4. The corrosion-resistant lead-free brass alloy according to claim 1, characterized in that, The microstructure of the corrosion-resistant lead-free brass alloy contains dispersed Mn-Si intermetallic compound particles (Mn5Si3), with particle sizes ranging from nanometer to submicrometer.
5. The corrosion-resistant lead-free brass alloy according to claim 1, characterized in that, The corrosion-resistant lead-free brass alloy has a hardness ≥250HV. After immersion in 3.5% NaCl solution for 720 hours, its self-corrosion potential ≥-315mV (vs. SCE) and self-corrosion current density ≤0.90μA / cm². 2 The corrosion rate is ≤7.50μm / a.

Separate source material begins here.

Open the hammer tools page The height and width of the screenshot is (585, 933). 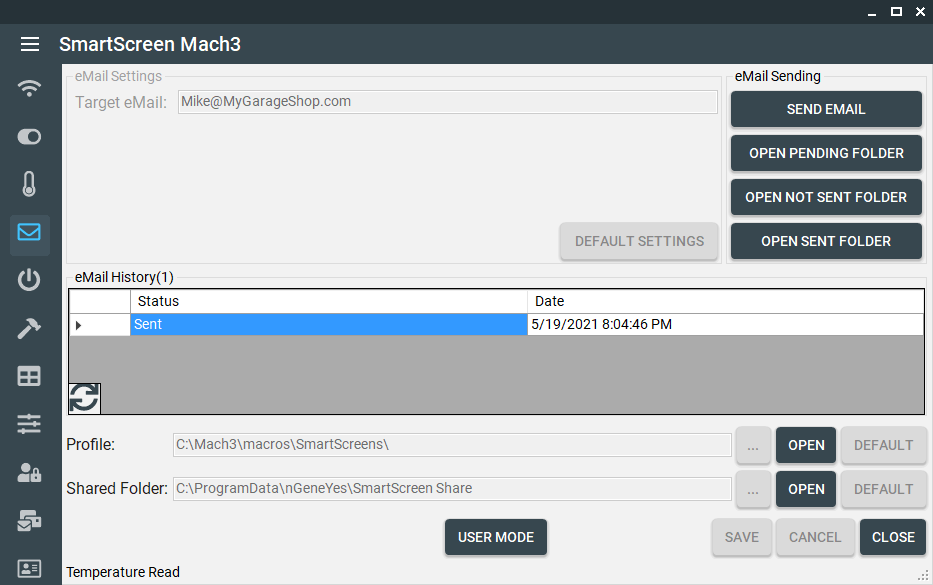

6. The method for preparing the corrosion-resistant lead-free brass alloy according to any one of claims 1 to 5, characterized in that, Includes the following steps: S1. According to the weight percentage of the elemental composition, the raw materials of copper, silicon, manganese, iron, magnesium, chromium, lanthanum, cerium and scandium are mixed, heated and smelted to obtain a melt, cooled and then zinc source is added, and cast to obtain an ingot. S2. The ingot is subjected to homogenization treatment, multi-pass hot rolling, cold rolling and recrystallization annealing treatment in sequence to obtain the corrosion-resistant lead-free brass alloy.

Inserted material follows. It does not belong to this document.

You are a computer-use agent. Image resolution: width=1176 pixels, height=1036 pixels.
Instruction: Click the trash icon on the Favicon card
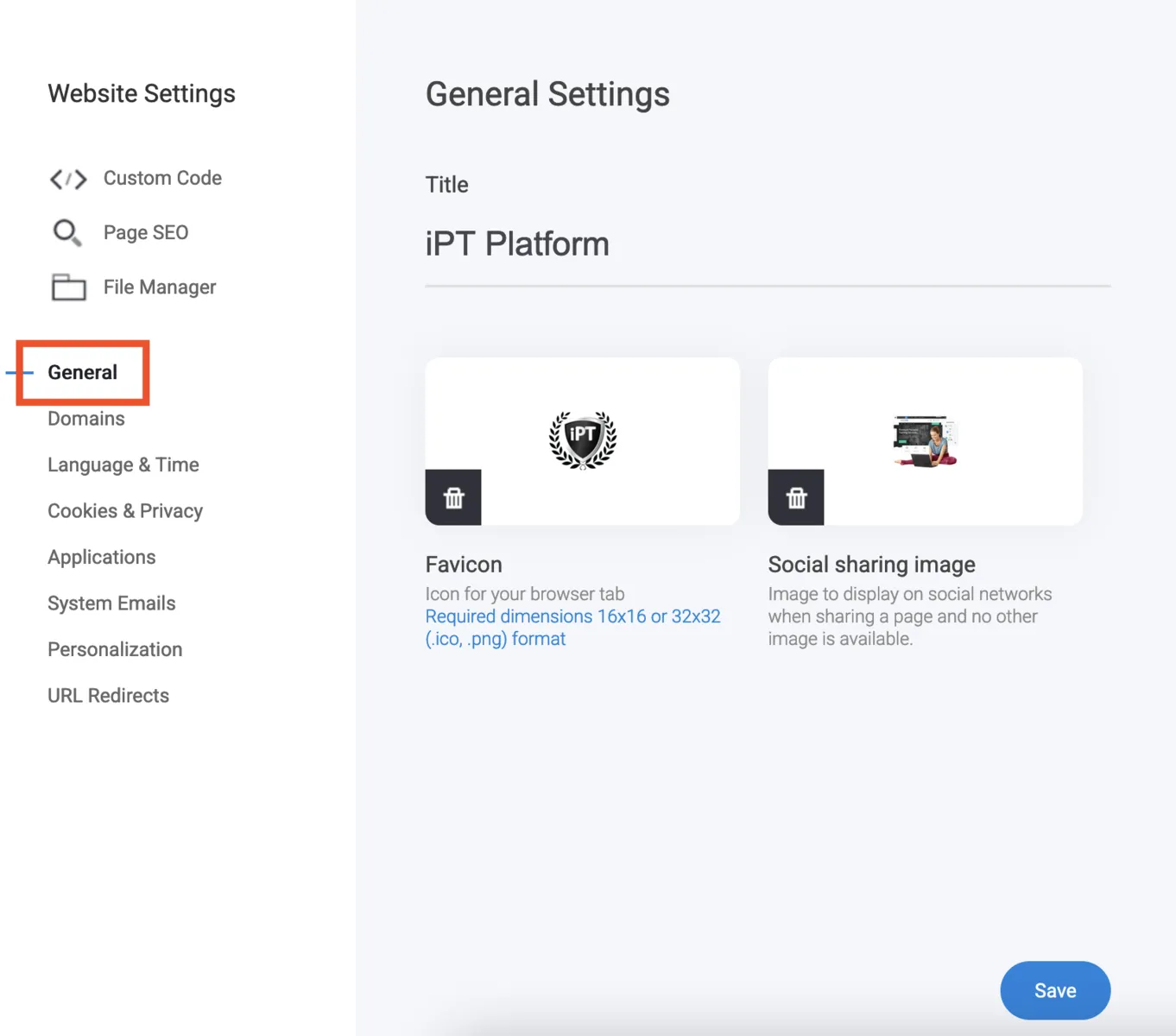coord(452,497)
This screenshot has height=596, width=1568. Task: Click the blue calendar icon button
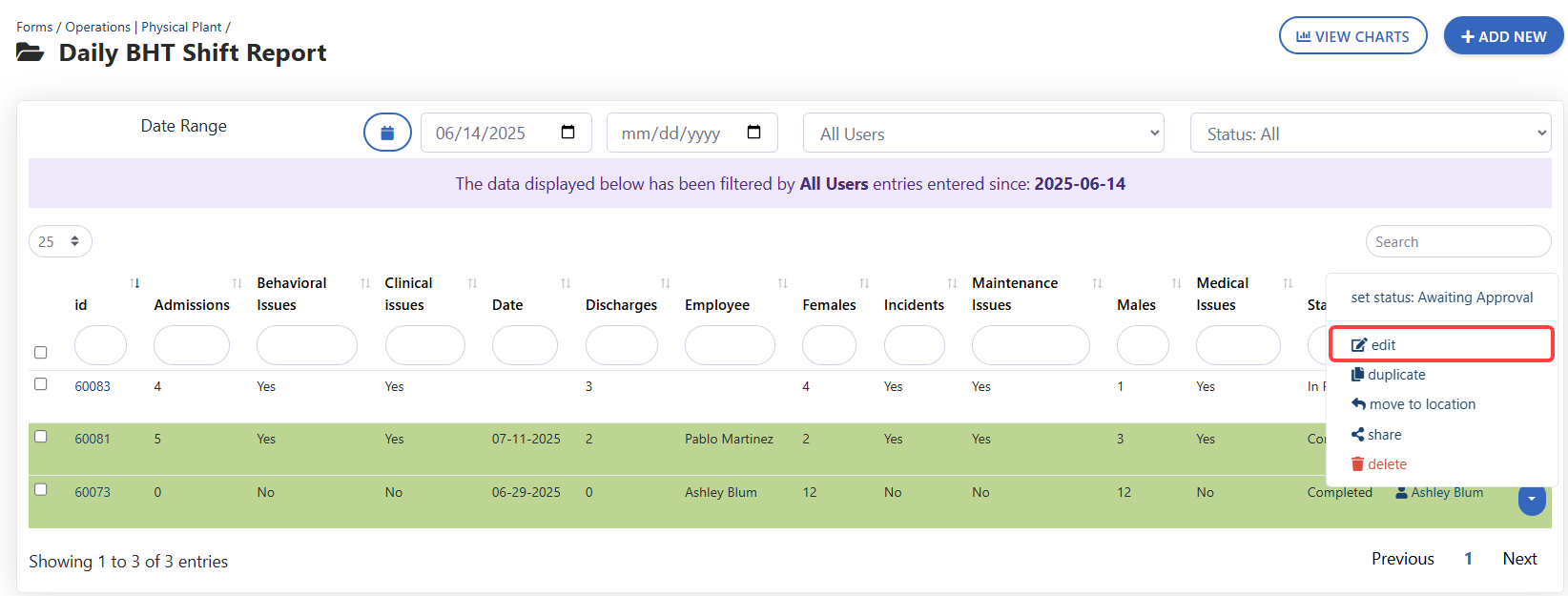tap(387, 133)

7. The preparation method according to claim 6, characterized in that, In step S1, the heating and melting temperature is 1050~1250℃; charcoal is used as a covering agent for the melt during the heating and melting process; and the cooling temperature is reduced to 750~850℃.
8. The preparation method according to claim 6, characterized in that, In step S2, the homogenization process involves placing the ingot at 650-850°C for 1-6 hours, followed by furnace cooling or air cooling.

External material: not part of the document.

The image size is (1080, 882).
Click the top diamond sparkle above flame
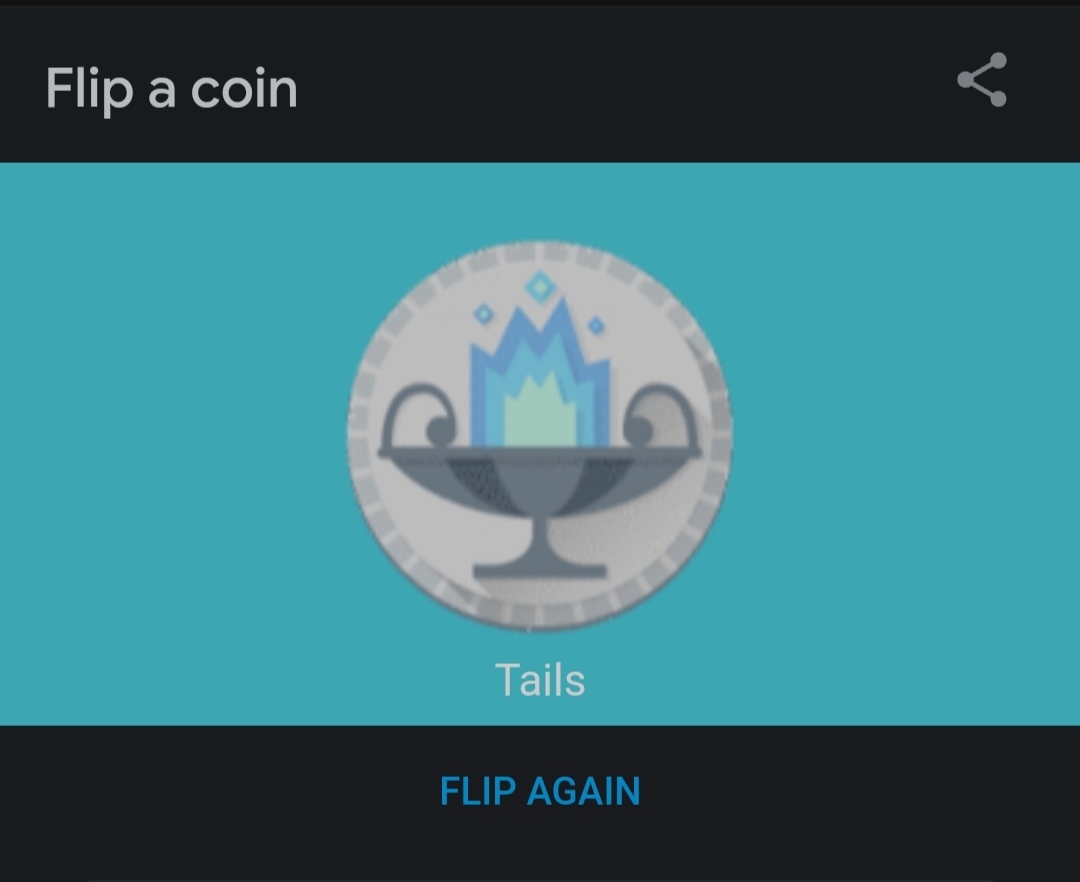pos(540,286)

9. The preparation method according to claim 6, characterized in that, In step S2, the method of multi-pass hot rolling is as follows: heating the ingot to 750~850℃, holding it at that temperature for 0.5~2h, and then performing 3~6 hot rolling passes; The initial rolling temperature is 770~810℃, and the final rolling temperature is 650~680℃, with the rolling temperature gradually decreasing from the initial to the final pass. The deformation of the initial, intermediate, and final hot rolling passes is controlled at 5%~20%, 15%~20%, and 5%~10%, respectively, with a total hot rolling deformation of 50%~70%. During the hot rolling process, the rolled piece is reheated after every 2~3 passes at a temperature of 700~750℃ for 10~20 minutes. After hot rolling, the piece is immediately water-cooled to room temperature.
10. The preparation method according to claim 6, characterized in that, In step S2, the cold rolling is performed by cold rolling the hot-rolled workpiece at room temperature with a deformation of 10% to 30%; the recrystallization annealing is performed by placing the cold-rolled workpiece at 500℃ to 700℃ for 0.5 to 1.5 hours, followed by air cooling or furnace cooling.